SUPPLIED INFORMATION ▸

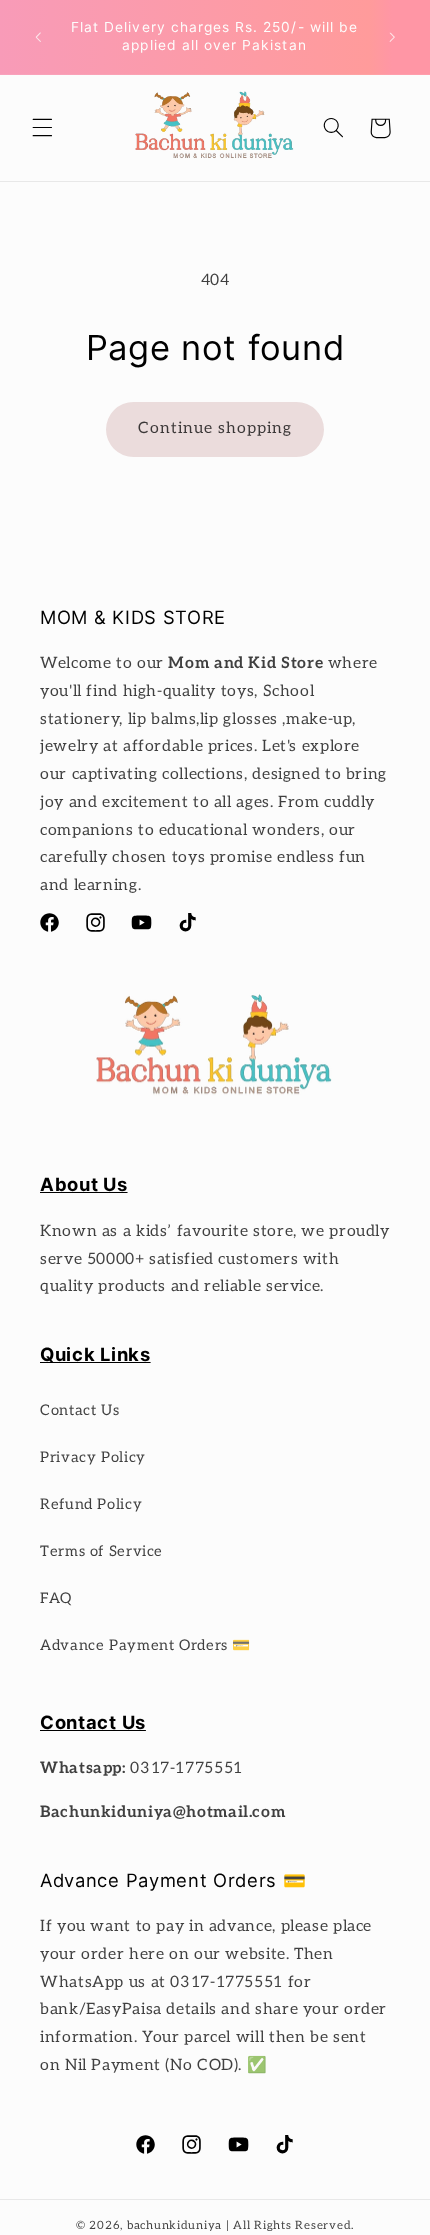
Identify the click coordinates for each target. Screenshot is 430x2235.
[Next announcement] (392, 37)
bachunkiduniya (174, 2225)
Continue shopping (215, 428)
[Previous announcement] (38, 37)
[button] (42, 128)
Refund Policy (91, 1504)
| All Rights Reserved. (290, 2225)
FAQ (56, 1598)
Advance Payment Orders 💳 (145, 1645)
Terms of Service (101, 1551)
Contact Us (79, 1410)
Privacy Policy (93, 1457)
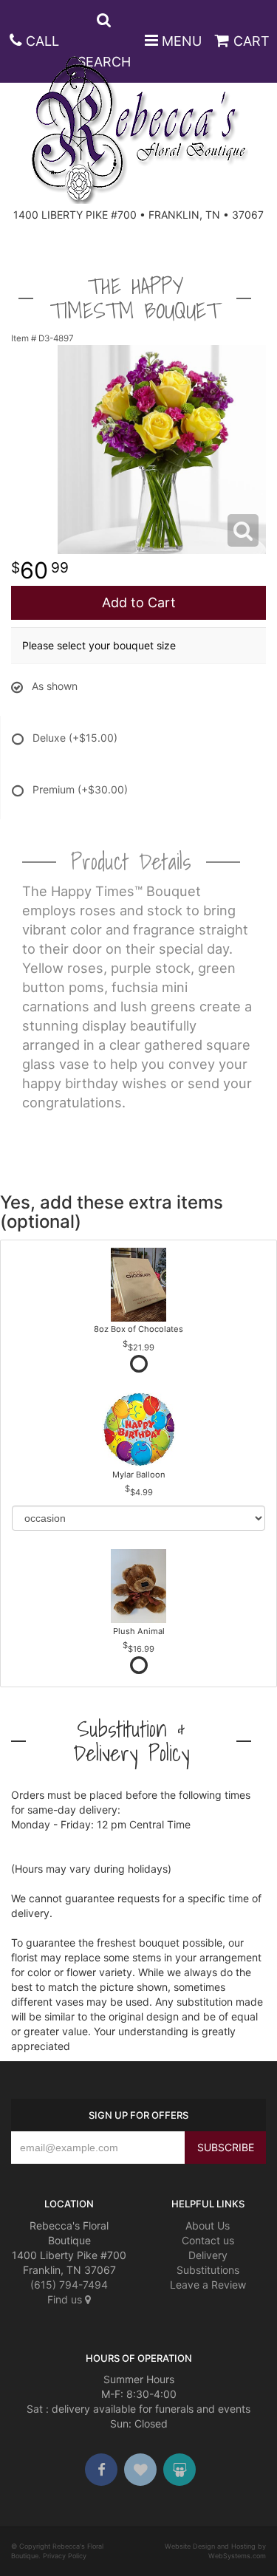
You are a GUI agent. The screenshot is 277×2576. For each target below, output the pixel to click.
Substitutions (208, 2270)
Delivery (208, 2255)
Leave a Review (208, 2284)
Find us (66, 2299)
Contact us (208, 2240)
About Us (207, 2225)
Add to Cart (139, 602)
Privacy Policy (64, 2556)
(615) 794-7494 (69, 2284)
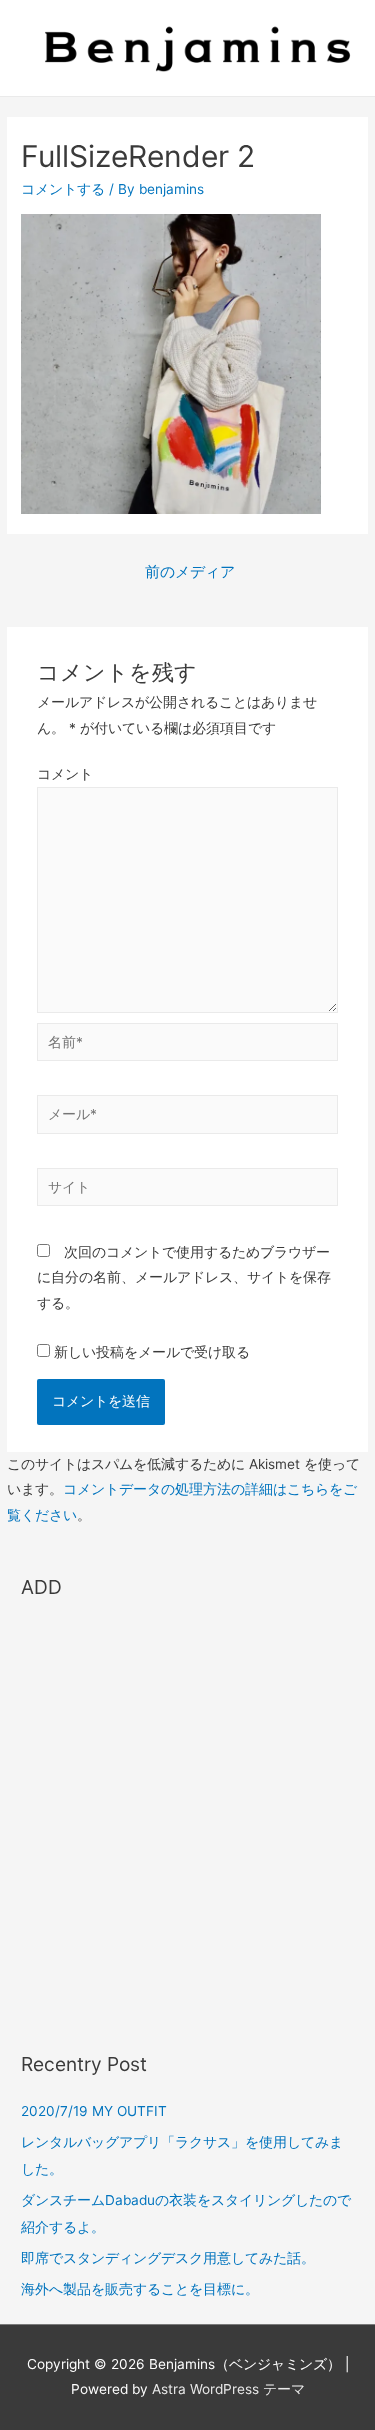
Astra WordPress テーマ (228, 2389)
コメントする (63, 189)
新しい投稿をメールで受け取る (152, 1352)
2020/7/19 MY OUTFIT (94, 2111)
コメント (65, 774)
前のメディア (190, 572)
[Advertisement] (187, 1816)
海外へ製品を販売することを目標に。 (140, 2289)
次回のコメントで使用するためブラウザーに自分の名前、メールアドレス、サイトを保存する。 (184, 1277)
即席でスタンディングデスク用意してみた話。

PROBLEM TO SOLVE ▸ Please return all lines in the material above that include the word "each".

WRITTEN RESPONSE ▸
Identify the click coordinates for each target. Screenshot is 430x2235.
You are a GUI agent. The screenshot is 277×2576. For each target below, output the pixel to click.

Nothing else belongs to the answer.